DM-23728: Cleanup ci_hsc_gen2 to use new convert script instead of custom one #213

parejkoj · 2020-03-25T22:58:21Z

No description provided.

python/lsst/obs/base/script/convertGen2RepoToGen3.py

timj

Looks okay. You can ignore my comment if you wish.

python/lsst/obs/base/script/convertGen2RepoToGen3.py

timj · 2020-03-27T18:09:54Z

python/lsst/obs/base/script/convertGen2RepoToGen3.py

@@ -156,6 +158,9 @@ def convert(gen2root, gen3root, instrumentClass, calibFilterType,
    calibs : `str`, optional
        Path to the gen2 calibration repository to be converted.
        If a relative path, it is assumed to be relative to ``gen2root``.
+    reruns : `list` [`str`], optional
+        List of reruns to convert. They will be placed in the
+        ``instrumentClass.getName()`` collection.


Or is it shared/instrument/converted?

Thanks for catching that.

Each rerun should go into a different collection, not the same one, and their names should be derived from the Gen2 repo names somehow.

@TallJimbo Is there a way we can codify that with some unittests in obs_base, before rolling it out to ci_hsc? If we want to enforce it, we should do so at the deepest level, probably on its own ticket.

I think the problem will become apparent as soon as reruns contain the same output datasets. You can only have one dataset with a given dataId per collection and reruns tend to have many duplicate datasets by definition.

If the script generates the chainName and runName passed to the Rerun from the path, unless explicitly overridden, that should cover it pretty well.

| SUPPLIED ENTRIES |
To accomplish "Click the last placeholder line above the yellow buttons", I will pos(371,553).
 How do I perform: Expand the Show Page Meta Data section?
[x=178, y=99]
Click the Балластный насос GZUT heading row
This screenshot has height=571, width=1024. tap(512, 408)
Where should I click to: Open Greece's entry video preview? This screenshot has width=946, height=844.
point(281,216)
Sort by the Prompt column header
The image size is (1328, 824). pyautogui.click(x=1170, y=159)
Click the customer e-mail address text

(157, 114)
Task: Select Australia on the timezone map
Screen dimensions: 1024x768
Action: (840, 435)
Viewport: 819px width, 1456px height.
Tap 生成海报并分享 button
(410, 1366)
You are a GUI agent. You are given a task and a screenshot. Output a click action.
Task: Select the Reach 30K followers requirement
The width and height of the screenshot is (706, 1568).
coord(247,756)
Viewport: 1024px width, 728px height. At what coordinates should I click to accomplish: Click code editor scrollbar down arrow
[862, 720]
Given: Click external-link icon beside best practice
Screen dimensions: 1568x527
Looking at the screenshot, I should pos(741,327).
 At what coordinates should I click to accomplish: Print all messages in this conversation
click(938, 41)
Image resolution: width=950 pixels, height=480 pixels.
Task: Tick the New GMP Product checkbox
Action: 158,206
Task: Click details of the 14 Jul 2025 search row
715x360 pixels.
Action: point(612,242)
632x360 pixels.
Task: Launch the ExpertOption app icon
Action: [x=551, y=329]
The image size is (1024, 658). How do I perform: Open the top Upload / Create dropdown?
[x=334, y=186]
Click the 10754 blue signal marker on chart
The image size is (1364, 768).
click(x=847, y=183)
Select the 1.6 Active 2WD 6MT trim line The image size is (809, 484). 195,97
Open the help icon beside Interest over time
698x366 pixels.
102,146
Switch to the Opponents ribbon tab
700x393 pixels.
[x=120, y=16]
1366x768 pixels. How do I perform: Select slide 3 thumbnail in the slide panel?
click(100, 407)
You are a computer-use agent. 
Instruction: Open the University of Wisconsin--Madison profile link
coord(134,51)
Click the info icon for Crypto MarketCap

| WHAT YOU NEED TO DO |
In the pull request discussion, what limit on collections makes it a problem to place several reruns in the same collection? The listing isn't needed for the task.

| CORRECT OUTPUT |
A collection can hold only one dataset with a given dataId, and reruns tend to have many duplicate datasets.